[WHAT THE TASK ASKS] Below are some records; reproduce every one of them exactly.

-----

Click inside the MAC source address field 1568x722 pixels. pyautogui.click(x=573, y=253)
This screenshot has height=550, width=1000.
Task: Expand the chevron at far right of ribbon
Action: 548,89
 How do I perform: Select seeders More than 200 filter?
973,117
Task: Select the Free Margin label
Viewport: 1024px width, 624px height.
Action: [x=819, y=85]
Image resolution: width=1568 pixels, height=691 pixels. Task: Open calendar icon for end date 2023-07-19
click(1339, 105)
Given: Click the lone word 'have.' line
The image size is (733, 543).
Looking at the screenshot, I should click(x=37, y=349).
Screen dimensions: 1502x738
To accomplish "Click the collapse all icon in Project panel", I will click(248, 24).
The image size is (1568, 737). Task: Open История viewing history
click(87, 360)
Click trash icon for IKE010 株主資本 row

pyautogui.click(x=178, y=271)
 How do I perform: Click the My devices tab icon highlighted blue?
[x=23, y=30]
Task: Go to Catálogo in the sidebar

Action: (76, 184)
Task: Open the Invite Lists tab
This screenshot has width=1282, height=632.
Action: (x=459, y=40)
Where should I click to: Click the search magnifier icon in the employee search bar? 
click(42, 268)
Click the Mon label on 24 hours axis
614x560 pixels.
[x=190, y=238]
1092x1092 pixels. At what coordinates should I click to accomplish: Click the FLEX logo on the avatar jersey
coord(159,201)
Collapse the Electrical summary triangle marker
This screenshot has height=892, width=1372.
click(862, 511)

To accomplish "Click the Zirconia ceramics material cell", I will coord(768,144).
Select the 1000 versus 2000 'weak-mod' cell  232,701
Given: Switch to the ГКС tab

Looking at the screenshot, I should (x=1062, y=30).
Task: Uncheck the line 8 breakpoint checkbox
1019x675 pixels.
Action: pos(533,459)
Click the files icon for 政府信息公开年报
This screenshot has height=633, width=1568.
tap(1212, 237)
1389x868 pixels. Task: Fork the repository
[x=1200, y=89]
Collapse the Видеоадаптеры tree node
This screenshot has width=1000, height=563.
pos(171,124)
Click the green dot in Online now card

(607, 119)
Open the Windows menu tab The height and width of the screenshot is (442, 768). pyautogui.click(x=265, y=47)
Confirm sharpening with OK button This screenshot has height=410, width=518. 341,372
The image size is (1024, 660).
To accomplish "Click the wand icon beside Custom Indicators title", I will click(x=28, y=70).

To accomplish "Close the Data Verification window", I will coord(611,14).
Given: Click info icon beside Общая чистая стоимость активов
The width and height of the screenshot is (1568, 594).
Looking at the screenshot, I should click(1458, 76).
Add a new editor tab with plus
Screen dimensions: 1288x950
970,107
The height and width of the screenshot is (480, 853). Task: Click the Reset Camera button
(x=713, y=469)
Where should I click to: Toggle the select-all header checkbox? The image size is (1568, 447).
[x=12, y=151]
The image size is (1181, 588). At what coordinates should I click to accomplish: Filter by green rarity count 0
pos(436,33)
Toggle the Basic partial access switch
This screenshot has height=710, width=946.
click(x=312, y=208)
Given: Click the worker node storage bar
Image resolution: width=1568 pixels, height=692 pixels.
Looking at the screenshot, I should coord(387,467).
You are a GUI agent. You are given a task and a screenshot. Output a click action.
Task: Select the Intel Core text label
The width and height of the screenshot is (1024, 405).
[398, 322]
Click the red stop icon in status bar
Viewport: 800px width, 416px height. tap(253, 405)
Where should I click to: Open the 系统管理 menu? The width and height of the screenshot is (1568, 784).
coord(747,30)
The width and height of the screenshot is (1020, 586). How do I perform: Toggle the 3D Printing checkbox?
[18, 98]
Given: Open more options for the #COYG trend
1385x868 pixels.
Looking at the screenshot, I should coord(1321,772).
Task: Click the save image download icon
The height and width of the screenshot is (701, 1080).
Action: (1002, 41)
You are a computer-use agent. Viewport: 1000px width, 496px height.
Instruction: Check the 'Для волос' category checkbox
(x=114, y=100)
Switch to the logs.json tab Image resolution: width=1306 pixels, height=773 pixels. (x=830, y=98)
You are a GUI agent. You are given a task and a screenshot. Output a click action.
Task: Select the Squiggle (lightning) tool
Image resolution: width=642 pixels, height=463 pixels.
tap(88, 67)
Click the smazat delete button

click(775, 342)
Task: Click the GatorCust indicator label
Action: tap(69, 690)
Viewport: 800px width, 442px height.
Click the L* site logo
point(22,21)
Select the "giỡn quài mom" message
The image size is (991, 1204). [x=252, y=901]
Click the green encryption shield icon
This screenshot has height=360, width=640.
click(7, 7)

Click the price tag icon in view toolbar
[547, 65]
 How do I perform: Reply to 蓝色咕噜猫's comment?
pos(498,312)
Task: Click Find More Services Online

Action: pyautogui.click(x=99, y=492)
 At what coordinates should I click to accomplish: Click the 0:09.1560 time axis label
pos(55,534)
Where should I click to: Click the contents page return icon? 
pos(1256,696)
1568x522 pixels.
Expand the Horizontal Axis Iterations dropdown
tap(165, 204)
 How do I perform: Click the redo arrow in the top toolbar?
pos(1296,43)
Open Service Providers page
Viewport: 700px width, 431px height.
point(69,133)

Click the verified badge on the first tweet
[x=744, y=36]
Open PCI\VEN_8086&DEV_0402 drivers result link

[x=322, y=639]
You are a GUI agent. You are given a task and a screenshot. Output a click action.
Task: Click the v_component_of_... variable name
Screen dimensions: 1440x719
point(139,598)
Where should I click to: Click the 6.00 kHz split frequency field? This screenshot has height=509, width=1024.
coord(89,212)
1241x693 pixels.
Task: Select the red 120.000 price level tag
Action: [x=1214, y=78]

-----

[ANSWER FOR THIS EXERCISE]
Click inside the MAC source address field 1568x722 pixels. pyautogui.click(x=573, y=253)
This screenshot has height=550, width=1000.
Task: Expand the chevron at far right of ribbon
Action: 548,89
 How do I perform: Select seeders More than 200 filter?
973,117
Task: Select the Free Margin label
Viewport: 1024px width, 624px height.
Action: [x=819, y=85]
Image resolution: width=1568 pixels, height=691 pixels. Task: Open calendar icon for end date 2023-07-19
click(1339, 105)
Given: Click the lone word 'have.' line
The image size is (733, 543).
Looking at the screenshot, I should click(x=37, y=349).
Screen dimensions: 1502x738
To accomplish "Click the collapse all icon in Project panel", I will click(248, 24).
The image size is (1568, 737). Task: Open История viewing history
click(87, 360)
Click trash icon for IKE010 株主資本 row

pyautogui.click(x=178, y=271)
 How do I perform: Click the My devices tab icon highlighted blue?
[x=23, y=30]
Task: Go to Catálogo in the sidebar

Action: (76, 184)
Task: Open the Invite Lists tab
This screenshot has width=1282, height=632.
Action: (x=459, y=40)
Where should I click to: Click the search magnifier icon in the employee search bar? 
click(42, 268)
Click the Mon label on 24 hours axis
614x560 pixels.
[x=190, y=238]
1092x1092 pixels. At what coordinates should I click to accomplish: Click the FLEX logo on the avatar jersey
coord(159,201)
Collapse the Electrical summary triangle marker
This screenshot has height=892, width=1372.
click(862, 511)

To accomplish "Click the Zirconia ceramics material cell", I will coord(768,144).
Select the 1000 versus 2000 'weak-mod' cell  232,701
Given: Switch to the ГКС tab

Looking at the screenshot, I should (x=1062, y=30).
Task: Uncheck the line 8 breakpoint checkbox
1019x675 pixels.
Action: pos(533,459)
Click the files icon for 政府信息公开年报
This screenshot has height=633, width=1568.
tap(1212, 237)
1389x868 pixels. Task: Fork the repository
[x=1200, y=89]
Collapse the Видеоадаптеры tree node
This screenshot has width=1000, height=563.
pos(171,124)
Click the green dot in Online now card

(607, 119)
Open the Windows menu tab The height and width of the screenshot is (442, 768). pyautogui.click(x=265, y=47)
Confirm sharpening with OK button This screenshot has height=410, width=518. 341,372
The image size is (1024, 660).
To accomplish "Click the wand icon beside Custom Indicators title", I will click(x=28, y=70).

To accomplish "Close the Data Verification window", I will coord(611,14).
Given: Click info icon beside Общая чистая стоимость активов
The width and height of the screenshot is (1568, 594).
Looking at the screenshot, I should click(1458, 76).
Add a new editor tab with plus
Screen dimensions: 1288x950
970,107
The height and width of the screenshot is (480, 853). Task: Click the Reset Camera button
(x=713, y=469)
Where should I click to: Toggle the select-all header checkbox? The image size is (1568, 447).
[x=12, y=151]
The image size is (1181, 588). At what coordinates should I click to accomplish: Filter by green rarity count 0
pos(436,33)
Toggle the Basic partial access switch
This screenshot has height=710, width=946.
click(x=312, y=208)
Given: Click the worker node storage bar
Image resolution: width=1568 pixels, height=692 pixels.
Looking at the screenshot, I should coord(387,467).
You are a GUI agent. You are given a task and a screenshot. Output a click action.
Task: Select the Intel Core text label
The width and height of the screenshot is (1024, 405).
[398, 322]
Click the red stop icon in status bar
Viewport: 800px width, 416px height. tap(253, 405)
Where should I click to: Open the 系统管理 menu? The width and height of the screenshot is (1568, 784).
coord(747,30)
The width and height of the screenshot is (1020, 586). How do I perform: Toggle the 3D Printing checkbox?
[18, 98]
Given: Open more options for the #COYG trend
1385x868 pixels.
Looking at the screenshot, I should coord(1321,772).
Task: Click the save image download icon
The height and width of the screenshot is (701, 1080).
Action: (1002, 41)
You are a computer-use agent. Viewport: 1000px width, 496px height.
Instruction: Check the 'Для волос' category checkbox
(x=114, y=100)
Switch to the logs.json tab Image resolution: width=1306 pixels, height=773 pixels. (x=830, y=98)
You are a GUI agent. You are given a task and a screenshot. Output a click action.
Task: Select the Squiggle (lightning) tool
Image resolution: width=642 pixels, height=463 pixels.
tap(88, 67)
Click the smazat delete button

click(775, 342)
Task: Click the GatorCust indicator label
Action: tap(69, 690)
Viewport: 800px width, 442px height.
Click the L* site logo
point(22,21)
Select the "giỡn quài mom" message
The image size is (991, 1204). [x=252, y=901]
Click the green encryption shield icon
This screenshot has height=360, width=640.
click(7, 7)

Click the price tag icon in view toolbar
[547, 65]
 How do I perform: Reply to 蓝色咕噜猫's comment?
pos(498,312)
Task: Click Find More Services Online

Action: pyautogui.click(x=99, y=492)
 At what coordinates should I click to accomplish: Click the 0:09.1560 time axis label
pos(55,534)
Where should I click to: Click the contents page return icon? 
pos(1256,696)
1568x522 pixels.
Expand the Horizontal Axis Iterations dropdown
tap(165, 204)
 How do I perform: Click the redo arrow in the top toolbar?
pos(1296,43)
Open Service Providers page
Viewport: 700px width, 431px height.
point(69,133)

Click the verified badge on the first tweet
[x=744, y=36]
Open PCI\VEN_8086&DEV_0402 drivers result link

[x=322, y=639]
You are a GUI agent. You are given a task and a screenshot. Output a click action.
Task: Click the v_component_of_... variable name
Screen dimensions: 1440x719
point(139,598)
Where should I click to: Click the 6.00 kHz split frequency field? This screenshot has height=509, width=1024.
coord(89,212)
1241x693 pixels.
Task: Select the red 120.000 price level tag
Action: [x=1214, y=78]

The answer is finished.